Given that the wikidata entity dumps are still finishing up the truthy gz files, and after that there will be bz2 recompression and the Lexemes, I'll be making the switchover tomorrow morning or mid-day EET.
snapshot1008 now uses dumpsdata1002 as its nfs server. I had to manually systemctl stop nfs-mountd.service and start it again for dumpsdata1002 to pick up the values (and especially the port setting) in /etc/default/nfs-kernel-server so that's poor. Other than that, no problems with puppet's unmounting and remounting of the share.
The next misc cron dump is already running (pagetitles) so I expect to see the files over on labstore1006,7 in a little while.
Adds-changes dumps did not run properly; when I checked this afternoon the Nov 23 job was hung indefinitely trying to get a lockfile on the first wiki to be processed (abwiki). I watched snapshot1008 attempt to connect to dumpsdata1002 for (some) nfs request and then try dumpsdata1003 when that failed (!) I rebooted snapshot1008 which no longer does this. Some port was still advertised wrongly on dumsdata1002 it seems, a reboot took care of that.
However, locks over nfs in buster either behave differently or there is some other flag someplace I missed.
I've pushed over changes to the adds-changes scripts to skip locking for now, since only oe process runs at a time for a given date anyways. However, it needs to be fixed soon. I need also to see if the locking mechanism for xml/sql dumps works in buster as is, since that switchover is coming up very soon.

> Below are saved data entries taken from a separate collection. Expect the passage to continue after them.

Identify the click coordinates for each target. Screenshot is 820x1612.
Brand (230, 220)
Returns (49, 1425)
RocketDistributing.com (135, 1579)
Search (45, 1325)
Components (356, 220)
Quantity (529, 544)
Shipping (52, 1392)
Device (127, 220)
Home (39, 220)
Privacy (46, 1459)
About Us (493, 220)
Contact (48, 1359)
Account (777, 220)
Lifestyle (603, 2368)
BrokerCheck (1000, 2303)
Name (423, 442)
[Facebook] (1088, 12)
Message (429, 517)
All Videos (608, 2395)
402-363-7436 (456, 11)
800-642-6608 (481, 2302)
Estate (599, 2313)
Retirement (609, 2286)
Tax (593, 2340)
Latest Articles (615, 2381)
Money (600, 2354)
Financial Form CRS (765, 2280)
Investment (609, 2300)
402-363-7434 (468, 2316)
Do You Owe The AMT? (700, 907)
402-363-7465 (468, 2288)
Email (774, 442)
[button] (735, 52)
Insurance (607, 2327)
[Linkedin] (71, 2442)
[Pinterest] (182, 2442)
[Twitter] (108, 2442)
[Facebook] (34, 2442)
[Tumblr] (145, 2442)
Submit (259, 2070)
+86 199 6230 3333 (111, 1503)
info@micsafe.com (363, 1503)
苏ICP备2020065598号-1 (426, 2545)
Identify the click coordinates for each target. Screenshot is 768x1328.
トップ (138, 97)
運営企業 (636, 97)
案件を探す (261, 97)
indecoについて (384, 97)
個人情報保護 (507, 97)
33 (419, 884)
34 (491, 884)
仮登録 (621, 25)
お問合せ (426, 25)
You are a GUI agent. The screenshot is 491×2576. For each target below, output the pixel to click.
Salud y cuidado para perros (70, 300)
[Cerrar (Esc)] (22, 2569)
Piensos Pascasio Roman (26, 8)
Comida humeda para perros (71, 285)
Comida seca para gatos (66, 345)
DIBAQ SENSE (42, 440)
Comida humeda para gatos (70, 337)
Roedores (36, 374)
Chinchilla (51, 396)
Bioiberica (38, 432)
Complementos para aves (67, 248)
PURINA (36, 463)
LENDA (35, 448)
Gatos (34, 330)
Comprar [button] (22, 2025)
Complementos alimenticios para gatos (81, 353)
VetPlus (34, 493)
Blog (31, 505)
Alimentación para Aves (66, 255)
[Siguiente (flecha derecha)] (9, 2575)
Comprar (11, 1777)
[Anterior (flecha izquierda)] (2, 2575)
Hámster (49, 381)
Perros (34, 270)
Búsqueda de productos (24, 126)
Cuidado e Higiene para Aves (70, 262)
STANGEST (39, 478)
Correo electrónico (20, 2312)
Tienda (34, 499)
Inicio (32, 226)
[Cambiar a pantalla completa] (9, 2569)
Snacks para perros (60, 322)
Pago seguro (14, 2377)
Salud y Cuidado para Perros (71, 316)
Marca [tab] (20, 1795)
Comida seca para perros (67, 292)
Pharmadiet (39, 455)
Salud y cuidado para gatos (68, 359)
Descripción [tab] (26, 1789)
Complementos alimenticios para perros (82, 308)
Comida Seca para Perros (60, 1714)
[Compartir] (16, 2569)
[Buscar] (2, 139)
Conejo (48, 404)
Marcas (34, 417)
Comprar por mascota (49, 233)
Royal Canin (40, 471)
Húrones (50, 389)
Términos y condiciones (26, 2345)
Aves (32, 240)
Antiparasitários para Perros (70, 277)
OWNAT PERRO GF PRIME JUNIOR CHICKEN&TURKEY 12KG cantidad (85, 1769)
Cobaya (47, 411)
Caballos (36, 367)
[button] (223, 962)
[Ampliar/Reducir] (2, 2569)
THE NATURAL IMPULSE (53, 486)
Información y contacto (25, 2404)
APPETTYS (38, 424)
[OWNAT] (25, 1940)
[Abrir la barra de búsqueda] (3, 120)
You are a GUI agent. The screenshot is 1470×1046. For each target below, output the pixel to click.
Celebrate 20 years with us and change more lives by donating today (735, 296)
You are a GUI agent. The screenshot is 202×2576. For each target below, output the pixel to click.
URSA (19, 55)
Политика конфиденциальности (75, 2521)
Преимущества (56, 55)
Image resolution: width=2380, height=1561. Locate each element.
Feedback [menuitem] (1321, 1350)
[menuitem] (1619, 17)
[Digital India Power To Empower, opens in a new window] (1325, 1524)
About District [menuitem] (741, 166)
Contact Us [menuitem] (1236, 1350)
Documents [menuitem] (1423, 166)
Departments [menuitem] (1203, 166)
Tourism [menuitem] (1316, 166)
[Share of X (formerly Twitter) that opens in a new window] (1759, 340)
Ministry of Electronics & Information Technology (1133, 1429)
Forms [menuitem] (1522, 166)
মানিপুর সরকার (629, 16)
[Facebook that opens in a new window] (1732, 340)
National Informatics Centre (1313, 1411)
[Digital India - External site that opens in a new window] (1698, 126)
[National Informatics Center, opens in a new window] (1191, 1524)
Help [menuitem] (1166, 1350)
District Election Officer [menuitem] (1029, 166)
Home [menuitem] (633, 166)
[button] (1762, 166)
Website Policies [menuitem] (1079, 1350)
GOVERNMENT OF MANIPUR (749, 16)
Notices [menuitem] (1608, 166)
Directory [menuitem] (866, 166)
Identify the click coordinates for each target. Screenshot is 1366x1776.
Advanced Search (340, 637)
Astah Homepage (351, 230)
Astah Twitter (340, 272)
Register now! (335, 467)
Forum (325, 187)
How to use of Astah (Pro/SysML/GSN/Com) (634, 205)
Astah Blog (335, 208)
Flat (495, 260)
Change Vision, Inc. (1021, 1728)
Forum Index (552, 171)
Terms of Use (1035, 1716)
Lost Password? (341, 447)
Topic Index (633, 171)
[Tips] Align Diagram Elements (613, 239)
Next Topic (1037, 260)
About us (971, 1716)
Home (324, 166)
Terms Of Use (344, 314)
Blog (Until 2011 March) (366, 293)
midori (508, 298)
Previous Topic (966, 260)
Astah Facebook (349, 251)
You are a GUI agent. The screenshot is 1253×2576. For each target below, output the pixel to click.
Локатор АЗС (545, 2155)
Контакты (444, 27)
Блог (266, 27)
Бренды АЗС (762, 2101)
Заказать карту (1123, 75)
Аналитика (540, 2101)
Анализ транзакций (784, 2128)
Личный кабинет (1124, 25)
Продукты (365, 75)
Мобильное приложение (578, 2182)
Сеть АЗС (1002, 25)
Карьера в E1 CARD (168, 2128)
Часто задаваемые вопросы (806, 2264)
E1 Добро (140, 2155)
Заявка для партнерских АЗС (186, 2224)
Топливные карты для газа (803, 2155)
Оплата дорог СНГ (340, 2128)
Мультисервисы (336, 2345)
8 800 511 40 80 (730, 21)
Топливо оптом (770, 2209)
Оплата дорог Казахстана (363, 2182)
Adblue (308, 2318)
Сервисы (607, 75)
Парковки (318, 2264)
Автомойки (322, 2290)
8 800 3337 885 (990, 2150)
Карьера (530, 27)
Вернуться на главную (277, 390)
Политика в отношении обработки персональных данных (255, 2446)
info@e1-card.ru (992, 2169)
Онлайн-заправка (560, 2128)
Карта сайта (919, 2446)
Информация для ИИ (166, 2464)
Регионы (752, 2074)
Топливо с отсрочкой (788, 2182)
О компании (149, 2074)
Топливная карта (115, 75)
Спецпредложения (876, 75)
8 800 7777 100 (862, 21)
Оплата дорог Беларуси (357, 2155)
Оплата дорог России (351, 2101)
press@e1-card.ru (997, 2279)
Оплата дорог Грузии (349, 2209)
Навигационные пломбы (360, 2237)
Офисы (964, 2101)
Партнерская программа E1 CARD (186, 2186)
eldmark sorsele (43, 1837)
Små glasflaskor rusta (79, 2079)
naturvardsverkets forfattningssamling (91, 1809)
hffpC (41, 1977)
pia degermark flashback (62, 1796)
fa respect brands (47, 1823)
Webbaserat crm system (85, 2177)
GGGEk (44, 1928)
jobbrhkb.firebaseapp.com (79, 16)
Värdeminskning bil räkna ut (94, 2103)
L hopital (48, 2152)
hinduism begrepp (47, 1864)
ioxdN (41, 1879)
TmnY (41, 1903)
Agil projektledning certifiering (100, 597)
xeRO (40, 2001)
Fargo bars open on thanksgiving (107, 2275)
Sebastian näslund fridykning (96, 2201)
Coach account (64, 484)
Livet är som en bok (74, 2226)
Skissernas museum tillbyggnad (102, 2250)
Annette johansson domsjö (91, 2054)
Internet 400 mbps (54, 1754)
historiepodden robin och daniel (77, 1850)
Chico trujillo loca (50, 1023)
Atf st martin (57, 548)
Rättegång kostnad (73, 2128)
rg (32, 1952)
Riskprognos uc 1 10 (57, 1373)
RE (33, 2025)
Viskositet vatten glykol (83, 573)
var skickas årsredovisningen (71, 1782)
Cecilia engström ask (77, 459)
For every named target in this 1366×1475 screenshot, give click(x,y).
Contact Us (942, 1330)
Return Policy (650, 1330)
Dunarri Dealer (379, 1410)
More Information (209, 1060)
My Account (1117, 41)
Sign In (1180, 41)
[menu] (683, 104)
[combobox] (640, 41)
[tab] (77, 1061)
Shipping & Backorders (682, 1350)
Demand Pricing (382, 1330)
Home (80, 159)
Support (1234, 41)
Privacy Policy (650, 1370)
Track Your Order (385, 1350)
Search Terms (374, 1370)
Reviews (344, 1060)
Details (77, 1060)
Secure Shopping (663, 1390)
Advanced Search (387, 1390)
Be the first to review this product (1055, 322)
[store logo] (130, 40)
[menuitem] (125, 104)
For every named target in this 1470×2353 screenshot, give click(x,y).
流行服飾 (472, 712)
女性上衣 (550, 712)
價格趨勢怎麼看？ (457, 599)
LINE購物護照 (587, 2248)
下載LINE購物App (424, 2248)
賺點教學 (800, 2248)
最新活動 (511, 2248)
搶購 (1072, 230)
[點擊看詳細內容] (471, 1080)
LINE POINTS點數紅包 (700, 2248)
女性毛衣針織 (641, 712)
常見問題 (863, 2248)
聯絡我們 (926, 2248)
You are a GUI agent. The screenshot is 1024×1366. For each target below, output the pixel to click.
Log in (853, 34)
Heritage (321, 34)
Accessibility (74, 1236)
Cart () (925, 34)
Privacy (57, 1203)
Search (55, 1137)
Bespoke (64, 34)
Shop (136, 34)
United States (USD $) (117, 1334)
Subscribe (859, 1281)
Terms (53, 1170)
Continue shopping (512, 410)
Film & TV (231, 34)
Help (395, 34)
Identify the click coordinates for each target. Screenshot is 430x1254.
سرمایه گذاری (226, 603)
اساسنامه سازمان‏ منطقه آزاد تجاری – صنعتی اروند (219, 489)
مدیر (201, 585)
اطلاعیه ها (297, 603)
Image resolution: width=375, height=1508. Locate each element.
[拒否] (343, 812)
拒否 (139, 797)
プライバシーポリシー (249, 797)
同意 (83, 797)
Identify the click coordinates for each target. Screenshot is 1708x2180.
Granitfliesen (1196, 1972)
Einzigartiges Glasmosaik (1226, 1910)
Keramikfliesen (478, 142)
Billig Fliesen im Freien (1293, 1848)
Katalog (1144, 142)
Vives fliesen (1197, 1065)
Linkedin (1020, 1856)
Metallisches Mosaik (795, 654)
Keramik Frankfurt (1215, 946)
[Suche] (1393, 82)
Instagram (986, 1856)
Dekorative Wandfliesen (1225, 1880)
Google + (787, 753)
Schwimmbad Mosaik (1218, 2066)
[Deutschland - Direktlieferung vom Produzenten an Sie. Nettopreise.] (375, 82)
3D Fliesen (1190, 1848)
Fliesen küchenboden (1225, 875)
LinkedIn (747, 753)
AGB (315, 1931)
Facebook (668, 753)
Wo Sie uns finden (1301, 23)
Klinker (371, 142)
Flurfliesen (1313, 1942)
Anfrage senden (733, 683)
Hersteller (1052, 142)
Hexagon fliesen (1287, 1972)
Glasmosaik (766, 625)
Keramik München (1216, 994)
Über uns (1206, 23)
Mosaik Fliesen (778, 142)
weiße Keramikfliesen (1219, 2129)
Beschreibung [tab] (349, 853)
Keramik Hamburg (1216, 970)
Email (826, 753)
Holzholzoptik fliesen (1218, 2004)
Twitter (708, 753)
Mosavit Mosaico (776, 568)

Changeset for skipping locks not yet merged, that will go tomorrow.
Backrunning the Nov 23 adds-changes now so they'll be complete in time for the Nov 24 run which kicks off around 9 pm UTC.
I have tested on snapshot1008, which mounts only the buster nfs share, that the dump_lock.py script with multiple instances works as it should; this is the locking mechanism for xml/sql dumps. This means that although the adds-changes dumps locking must still be investigated later, I can go ahead and re-image dumpsdata1001 now that the current xml/sql run has completed.